补充数字内容在文本中可用。在健康怀孕期间,葡萄糖和氧气的可用性对于胎儿的生长和健康至关重要。然而,在并发胎儿生长受限 (FGR) 的人类妊娠中,底物递送和胎儿摄取如何受到影响仍然未知。在这里,我们表明人类 FGR 胎儿对氧气和葡萄糖的脐带吸收显着减少。在 30 次健康足月和 32 次 FGR 人类妊娠中,在选择性剖腹产时采集脐带容积流量 (Qumb) 和平行脐静脉 (uv) 和动脉 (ua) 血样,以计算胎儿葡萄糖和氧气摄取量,作为 Qumb · Δ (uv− ua) 差异。FGR 妊娠期脐血流量显着降低(-63%;P<0.001),但对胎儿体重标准化时则不然。FGR 妊娠的脐带氧输送和吸收显着降低,无论是绝对值(输送:-78%;吸收:-78%)还是正常化(输送:-50%;吸收:-48%)胎儿体重(所有 P <0.001)。脐带葡萄糖绝对递送和摄取显着降低(递送:-68%;摄取:-72%),但当针对胎儿体重标准化时,仅葡萄糖摄取降低(-30%;P<0.05)。在 FGR 妊娠中,葡萄糖/氧商数显着增加(+100%;P<0.05),而葡萄糖清除率显着降低(71%;P<0.001)(均 P<0.05)。FGR 妊娠中的人类胎儿触发代偿机制以降低其代谢率,匹配底物消耗相对于氧气输送的比例作为复杂妊娠期间的生存策略。均作为胎儿体重的绝对值(分娩:-78%;摄取:-78%)和标准化(分娩:-50%;摄取:-48%)(所有 P<0.001)。脐带葡萄糖绝对递送和摄取显着降低(递送:-68%;摄取:-72%),但当针对胎儿体重标准化时,仅葡萄糖摄取降低(-30%;P<0.05)。在 FGR 妊娠中,葡萄糖/氧商数显着增加(+100%;P<0.05),而葡萄糖清除率显着降低(71%;P<0.001)(均 P<0.05)。FGR 妊娠中的人类胎儿触发代偿机制以降低其代谢率,匹配底物消耗相对于氧气输送的比例作为复杂妊娠期间的生存策略。均作为胎儿体重的绝对值(分娩:-78%;摄取:-78%)和标准化(分娩:-50%;摄取:-48%)(所有 P<0.001)。脐带葡萄糖绝对递送和摄取显着降低(递送:-68%;摄取:-72%),但当针对胎儿体重标准化时,仅葡萄糖摄取降低(-30%;P<0.05)。在 FGR 妊娠中,葡萄糖/氧商数显着增加(+100%;P<0.05),而葡萄糖清除率显着降低(71%;P<0.001)(均 P<0.05)。
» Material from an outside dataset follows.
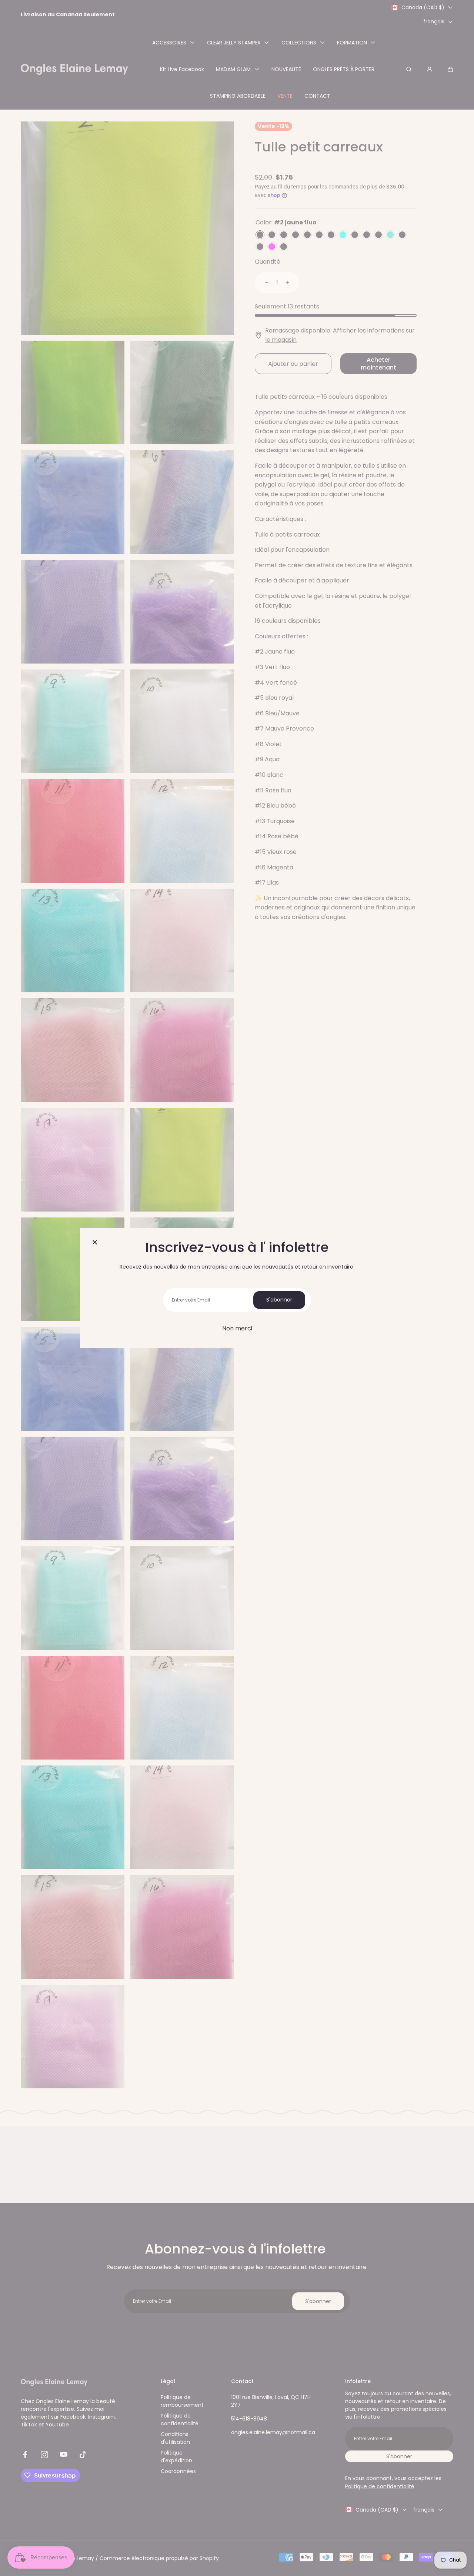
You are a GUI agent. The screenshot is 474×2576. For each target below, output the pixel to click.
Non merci (237, 1328)
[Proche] (95, 1243)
FGR 妊娠中的人类胎儿触发代偿机制以降低其代谢率,匹配底物消耗相对于氧气输送的比例作为复杂妊娠期间的生存策略。0.001)。脐带葡萄糖绝对递送和摄取显着降低(递送:-68%;摄取:-72%),但当针对胎儿体重标准化时,仅葡萄糖摄取降低(-30%;P<0.05)。在 FGR 妊娠中,葡萄糖/氧商数显着增加(+100%;P<0.05),而葡萄糖清除率显着降低(71%;P<0.001)(均 P<0.05)。FGR 妊娠中的人类胎儿触发代偿机制以降低其代谢率,匹配底物消耗相对于氧气输送的比例作为复杂妊娠期间的生存策略。0.001)。脐带葡萄糖绝对递送和摄取显着降低(递送:-68%;摄取:-72%),但当针对胎儿体重标准化时,仅葡萄糖摄取降低(-30%;P<0.05)。在 FGR 妊娠中,葡萄糖/氧商数显着增加(+100%;P<0.05),而葡萄糖清除率显着降低(71%;P<0.001)(均 P<0.05)。FGR 妊娠中的人类胎儿触发代偿机制以降低其代谢率,匹配底物消耗相对于氧气输送的比例作为复杂妊娠期间的生存策略。在 FGR 妊娠中,葡萄糖/氧商数显着增加(+100%;P<0.05),而葡萄糖清除率显着降低(71%;P<0.001)(均 P<0.05)。FGR 妊娠中的人类胎儿触发代偿机制以降低其代谢率,匹配底物消耗相对于氧气输送的比例作为复杂妊娠期间的生存策略。在 FGR 妊娠中,葡萄糖/氧商数显着增加(+100%;P<0.05),而葡萄糖清除率显着降低(71%;P<0.001)(均 P<0.05)。FGR 妊娠中的人类胎儿触发代偿机制以降低其代谢率,匹配底物消耗相对于氧气输送的比例作为复杂妊娠期间的生存策略。